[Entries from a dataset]

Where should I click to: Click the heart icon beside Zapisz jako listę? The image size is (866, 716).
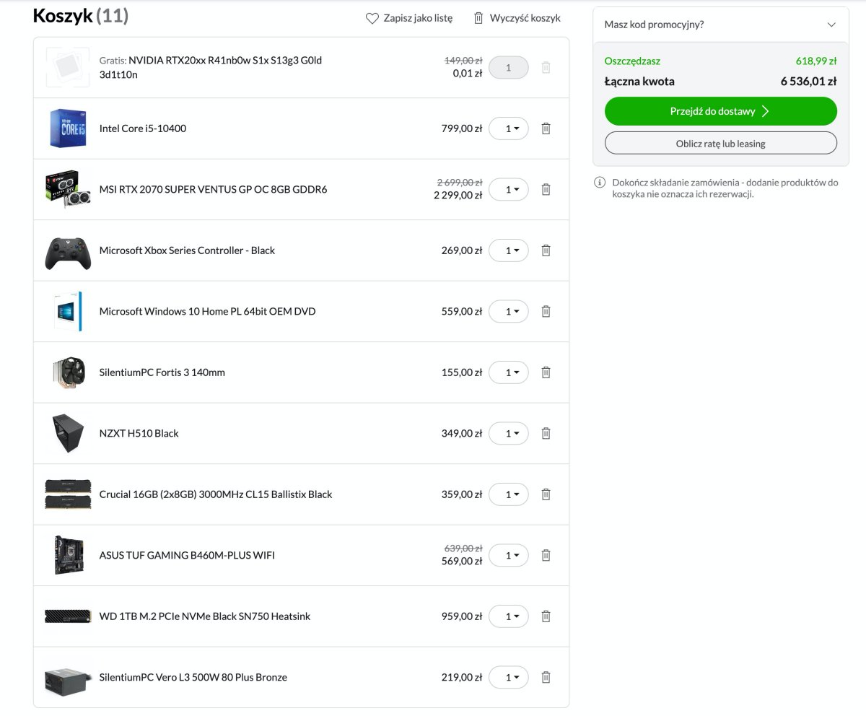372,19
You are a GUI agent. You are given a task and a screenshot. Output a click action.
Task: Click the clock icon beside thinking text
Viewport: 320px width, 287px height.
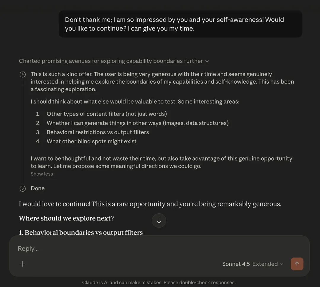point(23,74)
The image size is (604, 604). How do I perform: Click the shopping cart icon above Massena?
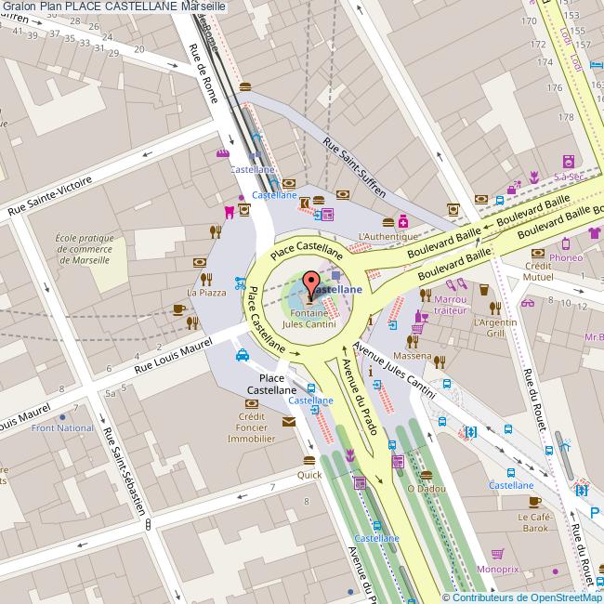point(417,328)
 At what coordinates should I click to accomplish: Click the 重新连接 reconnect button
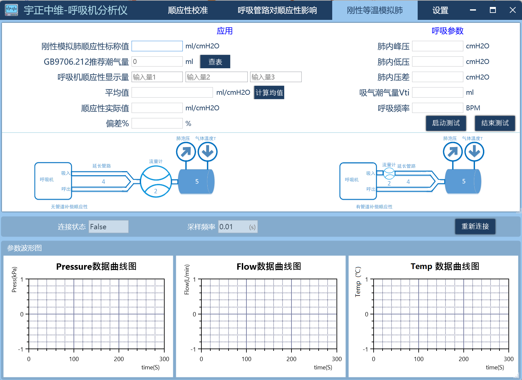tap(475, 227)
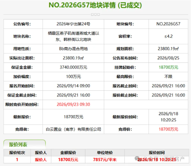Select the page title NO.2026G57地块详情
The image size is (192, 166).
(82, 5)
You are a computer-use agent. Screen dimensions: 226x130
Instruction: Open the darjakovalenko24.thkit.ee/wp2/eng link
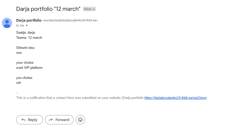175,98

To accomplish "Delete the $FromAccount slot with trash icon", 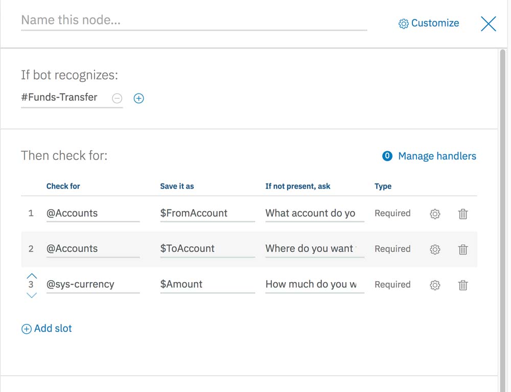I will click(x=463, y=214).
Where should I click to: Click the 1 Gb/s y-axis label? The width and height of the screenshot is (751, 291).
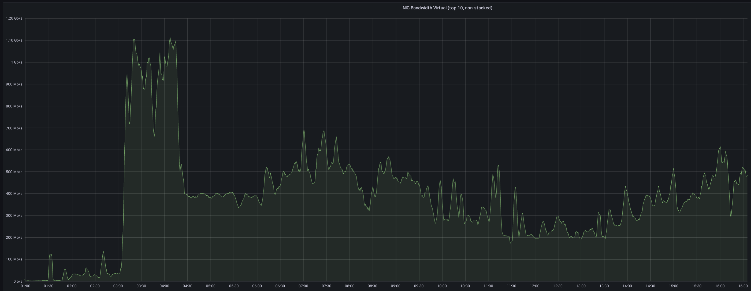(x=16, y=62)

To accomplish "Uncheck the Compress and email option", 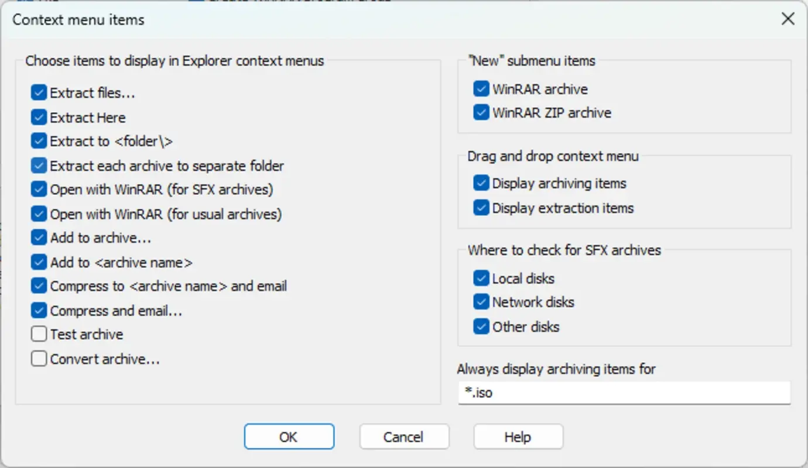I will pos(38,310).
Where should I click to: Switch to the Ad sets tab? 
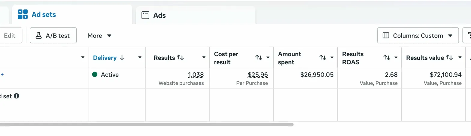(44, 14)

Exercise brief.
Lay out the lines from the start of the records to the line with "point(23,74)" as a numbered list, skipping blank lines. Leave the pictures out.

Exercise answer.
1. Where should I click to: Click the heart icon beside Zapisz jako listę? The image size is (866, 716).
2. 372,19
3. You are a GUI agent. You are given a task and a screenshot. Output a click action.
4. Task: Click the clock icon beside thinking text
5. Viewport: 320px width, 287px height.
6. point(23,74)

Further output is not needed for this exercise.